УСЛОВИЕ ЗАДАЧИ - Процитируйте часть исходного текста о докладе и его обсуждении: начните со слов «Все это я изложил» и остановитесь после слов «говаривали прежде, вотще.».

┌─ ИСХОДНЫЙ ТЕКСТ

Все это я изложил в первой части доклада, а что касается идеологии для Израиля и для Украины, то акцент сделал именно на духовности, утверждая, что, во-первых, "не хлебом единым", а во-вторых, в бездуховном и аморальном обществе намного тяжелее решать и экономические проблемы. (Хотя само собой, что экономические проблемы не решаются с помощью одной лишь духовности и морали). Когда я закончил, на меня обрушился шквал негодования академиков, смысл которого был: как ты осмелился критиковать самого Амосова и кто ты вообще такой. Ну, я отбивался, пытаясь вернуть выступавших к теме и аргументам. Но как говаривали прежде, вотще.
После всего поднялся Амосов и сказал, что, а вот ему доклад понравился. Чем он ему понравился, он не уточнил, но спросил меня, чем отличается дух и духовность, о которых я говорю, от пассионарности по Льву Гумилеву. Я тогда Л. Гумилева не читал и ничего про него не слыхал, несмотря на то, что он был изрядно популярен в соответстующих кругах. Но свою популярность он приобрел тогда, когда я был в Израиле, а по приезде я еще не успел пересечься с этой его популярностью. Ну, потом я познакомился с теорией Гумилева и понял, что Амосов ничего не понял в моем докладе, а его похвала была просто хорошей миной при плохой игре. Иначе он не мог бы задавать этот вопрос. Дело в том, что пассионарность и духовность - это не только не одно и то же, но это вещи скорее противоположные, чем схожие. Пример пассинарности - это агрессивность диких племен, а пример духовности - смирение глубоко верующих монахов. (Чтобы не было недоразумения, поясню, что духовность не обязательно связана с религией, может быть духовность и совсем другого плана. Ну а кого интересует более подробно, что я понимаю под духовностью, отсылаю к своим книгам: "Неорационализм" (часть 5-я, Место духа в рационалистическом мировозении) и "От Моисея до постмодернизма").
После выступления Амосова дальнейшее обсуждение прошло уже в благостной атмосфере, хотя по существу эта заключительная часть, как и первая, и обсуждением не была, а так какие-то расплывчатые любезности, вместо нападок не по существу перед этим. А ведь тогда среди присутствовавших были настоящие ученые, известные мне по своим работам до того. Кроме Амосова и Малиновского там были Митропольский и Ивахненко. С книгой Боголюбова и Митропольского по теории нелинейных колебаний я был знаком еще по аспирантуре и восхищался ею. Я не сомневался ( и не сомневаюсь и сейчас), что такие люди, как Митропольский и Ивахненко, не могли не понимать, что эконометрический подход Амосова к проблеме неверен. Кстати, эти двое и не выступали с нападками на меня, просто молчали. Поддержать меня против Амосова они не хотели, чтобы не обидеть его, а нападать на меня, зная, что я прав, не позволяла научная честность.

└─
┌─ ПРЕДСТАВЛЕННЫЕ ДАННЫЕ

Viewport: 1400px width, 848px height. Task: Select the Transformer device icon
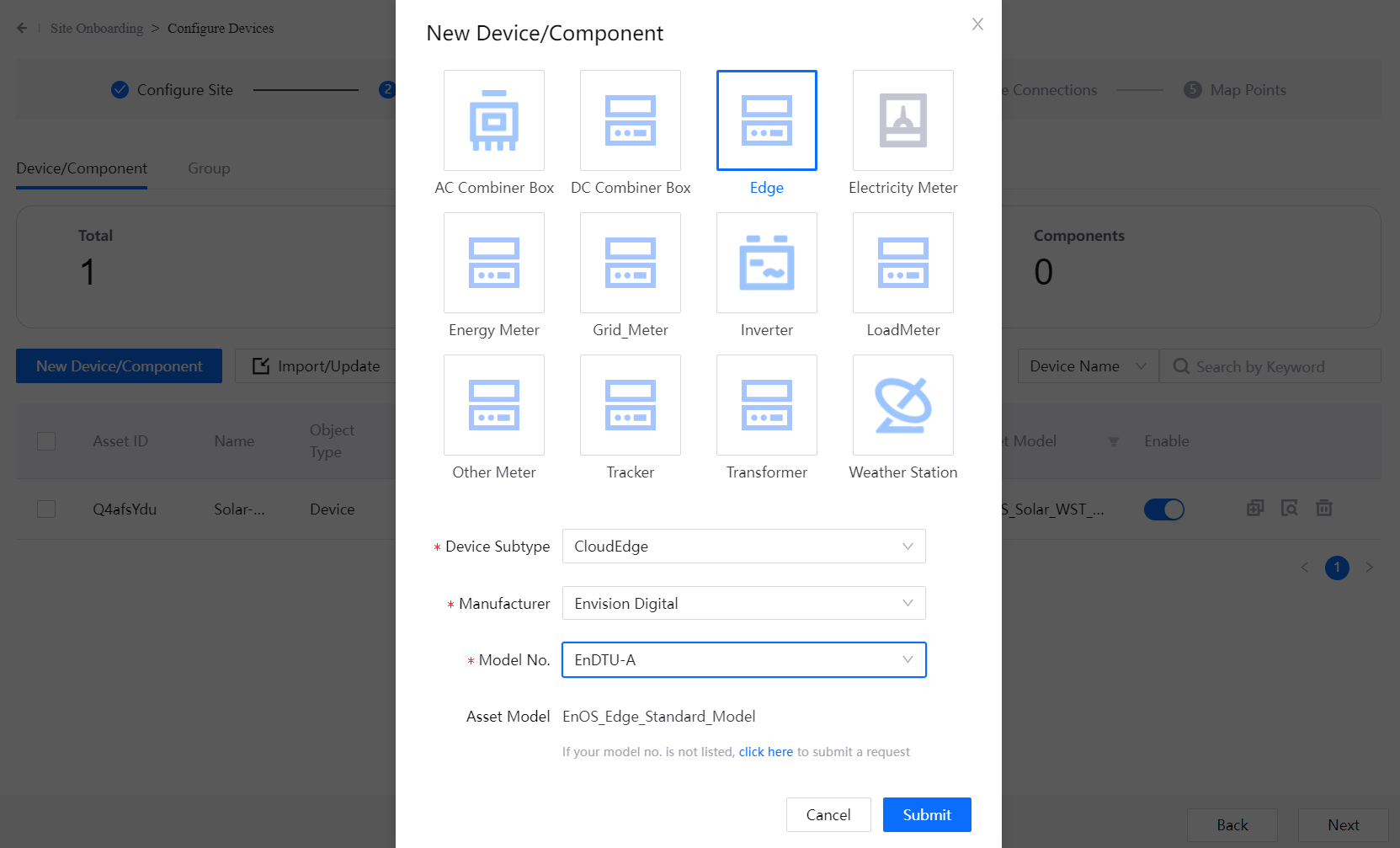point(766,406)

└─

РЕЗУЛЬТАТ -
Все это я изложил в первой части доклада, а что касается идеологии для Израиля и для Украины, то акцент сделал именно на духовности, утверждая, что, во-первых, "не хлебом единым", а во-вторых, в бездуховном и аморальном обществе намного тяжелее решать и экономические проблемы. (Хотя само собой, что экономические проблемы не решаются с помощью одной лишь духовности и морали). Когда я закончил, на меня обрушился шквал негодования академиков, смысл которого был: как ты осмелился критиковать самого Амосова и кто ты вообще такой. Ну, я отбивался, пытаясь вернуть выступавших к теме и аргументам. Но как говаривали прежде, вотще.